##### SUPPLIED INFORMATION #####

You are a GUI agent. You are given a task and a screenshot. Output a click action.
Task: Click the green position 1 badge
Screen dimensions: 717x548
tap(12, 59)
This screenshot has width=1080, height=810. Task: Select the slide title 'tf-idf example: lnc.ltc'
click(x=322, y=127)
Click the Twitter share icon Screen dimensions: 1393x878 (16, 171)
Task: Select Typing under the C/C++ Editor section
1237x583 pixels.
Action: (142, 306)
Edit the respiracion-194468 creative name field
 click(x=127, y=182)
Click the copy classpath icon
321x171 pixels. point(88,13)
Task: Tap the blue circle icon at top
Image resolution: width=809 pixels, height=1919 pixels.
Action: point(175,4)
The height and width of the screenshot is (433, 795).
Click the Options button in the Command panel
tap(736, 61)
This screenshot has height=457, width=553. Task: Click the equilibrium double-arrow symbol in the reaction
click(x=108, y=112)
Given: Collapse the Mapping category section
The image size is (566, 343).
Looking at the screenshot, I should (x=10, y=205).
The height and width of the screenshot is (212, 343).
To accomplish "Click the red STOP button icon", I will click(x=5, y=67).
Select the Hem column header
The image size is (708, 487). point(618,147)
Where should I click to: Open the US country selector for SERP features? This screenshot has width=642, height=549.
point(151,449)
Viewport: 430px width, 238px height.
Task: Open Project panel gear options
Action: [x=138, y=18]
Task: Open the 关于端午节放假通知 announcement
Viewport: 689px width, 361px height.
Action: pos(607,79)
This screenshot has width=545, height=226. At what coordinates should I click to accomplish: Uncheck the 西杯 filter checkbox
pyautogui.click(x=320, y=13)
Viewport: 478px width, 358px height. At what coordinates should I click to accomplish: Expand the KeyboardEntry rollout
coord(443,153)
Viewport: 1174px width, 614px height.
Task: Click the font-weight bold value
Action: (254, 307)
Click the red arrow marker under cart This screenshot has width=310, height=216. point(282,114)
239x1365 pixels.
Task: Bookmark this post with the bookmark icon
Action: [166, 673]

#####

§ **ASSIGNED TASK**: Repeat the material above exactly, beginning with its first line and ending with the line that holds "Given: Collapse the Mapping category section", and leave out everything else.

§ **TASK SOLUTION**:
You are a GUI agent. You are given a task and a screenshot. Output a click action.
Task: Click the green position 1 badge
Screen dimensions: 717x548
tap(12, 59)
This screenshot has width=1080, height=810. Task: Select the slide title 'tf-idf example: lnc.ltc'
click(x=322, y=127)
Click the Twitter share icon Screen dimensions: 1393x878 (16, 171)
Task: Select Typing under the C/C++ Editor section
1237x583 pixels.
Action: (142, 306)
Edit the respiracion-194468 creative name field
 click(x=127, y=182)
Click the copy classpath icon
321x171 pixels. point(88,13)
Task: Tap the blue circle icon at top
Image resolution: width=809 pixels, height=1919 pixels.
Action: point(175,4)
The height and width of the screenshot is (433, 795).
Click the Options button in the Command panel
tap(736, 61)
This screenshot has height=457, width=553. Task: Click the equilibrium double-arrow symbol in the reaction
click(x=108, y=112)
Given: Collapse the Mapping category section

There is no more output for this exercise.